TASK STATEMENT -
Scan the records beneath this line for the line holding "Click the US flag icon" and the line holding "You are a computer-use agent. Screen", then transcribe exactly those two and all lines between.

RECORDS FOR THE EXERCISE -
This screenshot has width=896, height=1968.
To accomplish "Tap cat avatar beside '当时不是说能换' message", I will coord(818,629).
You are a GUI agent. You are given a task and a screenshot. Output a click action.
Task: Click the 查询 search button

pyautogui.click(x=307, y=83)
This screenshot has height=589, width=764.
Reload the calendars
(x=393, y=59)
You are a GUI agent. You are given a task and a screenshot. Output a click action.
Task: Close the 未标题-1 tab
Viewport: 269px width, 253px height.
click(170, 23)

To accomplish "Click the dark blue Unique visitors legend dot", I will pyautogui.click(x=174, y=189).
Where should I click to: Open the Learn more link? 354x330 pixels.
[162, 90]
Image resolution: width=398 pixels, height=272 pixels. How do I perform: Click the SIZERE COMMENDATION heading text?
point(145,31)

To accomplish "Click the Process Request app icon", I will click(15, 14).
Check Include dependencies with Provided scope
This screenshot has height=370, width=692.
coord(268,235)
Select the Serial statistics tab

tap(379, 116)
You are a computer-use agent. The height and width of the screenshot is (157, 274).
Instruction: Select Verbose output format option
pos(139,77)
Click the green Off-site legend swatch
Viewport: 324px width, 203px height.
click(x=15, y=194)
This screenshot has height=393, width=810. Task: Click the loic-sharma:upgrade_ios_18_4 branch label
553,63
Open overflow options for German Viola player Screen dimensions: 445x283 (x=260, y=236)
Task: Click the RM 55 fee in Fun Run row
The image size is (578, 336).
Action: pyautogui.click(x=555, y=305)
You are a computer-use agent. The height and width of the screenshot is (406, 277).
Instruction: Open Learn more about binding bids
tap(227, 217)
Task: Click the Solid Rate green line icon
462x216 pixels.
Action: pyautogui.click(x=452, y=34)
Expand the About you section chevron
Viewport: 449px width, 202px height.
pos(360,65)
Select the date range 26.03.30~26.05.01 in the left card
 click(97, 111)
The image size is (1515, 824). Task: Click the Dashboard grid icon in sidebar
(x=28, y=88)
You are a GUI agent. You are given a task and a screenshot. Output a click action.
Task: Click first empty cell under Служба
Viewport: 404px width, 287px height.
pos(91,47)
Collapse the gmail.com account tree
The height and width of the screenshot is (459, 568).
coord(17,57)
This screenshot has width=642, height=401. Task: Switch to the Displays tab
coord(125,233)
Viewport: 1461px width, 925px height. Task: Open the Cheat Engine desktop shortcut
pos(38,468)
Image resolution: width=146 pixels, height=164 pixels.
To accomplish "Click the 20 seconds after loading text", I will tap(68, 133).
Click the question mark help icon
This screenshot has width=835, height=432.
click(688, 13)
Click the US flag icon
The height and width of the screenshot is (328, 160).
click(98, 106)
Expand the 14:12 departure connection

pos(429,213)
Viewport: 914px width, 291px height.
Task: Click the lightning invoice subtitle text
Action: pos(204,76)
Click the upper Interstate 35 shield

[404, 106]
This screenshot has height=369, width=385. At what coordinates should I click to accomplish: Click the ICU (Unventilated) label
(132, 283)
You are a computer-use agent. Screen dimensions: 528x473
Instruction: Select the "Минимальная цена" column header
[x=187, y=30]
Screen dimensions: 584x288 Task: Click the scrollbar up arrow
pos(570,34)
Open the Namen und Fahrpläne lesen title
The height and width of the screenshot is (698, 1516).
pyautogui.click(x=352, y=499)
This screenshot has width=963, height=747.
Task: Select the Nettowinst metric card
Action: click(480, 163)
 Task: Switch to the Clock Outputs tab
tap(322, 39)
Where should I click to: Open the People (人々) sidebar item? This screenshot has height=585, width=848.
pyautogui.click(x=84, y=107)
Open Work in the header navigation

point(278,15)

WORKED SOLUTION -
Click the US flag icon
The height and width of the screenshot is (328, 160).
click(98, 106)
Expand the 14:12 departure connection

pos(429,213)
Viewport: 914px width, 291px height.
Task: Click the lightning invoice subtitle text
Action: pos(204,76)
Click the upper Interstate 35 shield

[404, 106]
This screenshot has height=369, width=385. At what coordinates should I click to accomplish: Click the ICU (Unventilated) label
(132, 283)
You are a computer-use agent. Screen dimensions: 528x473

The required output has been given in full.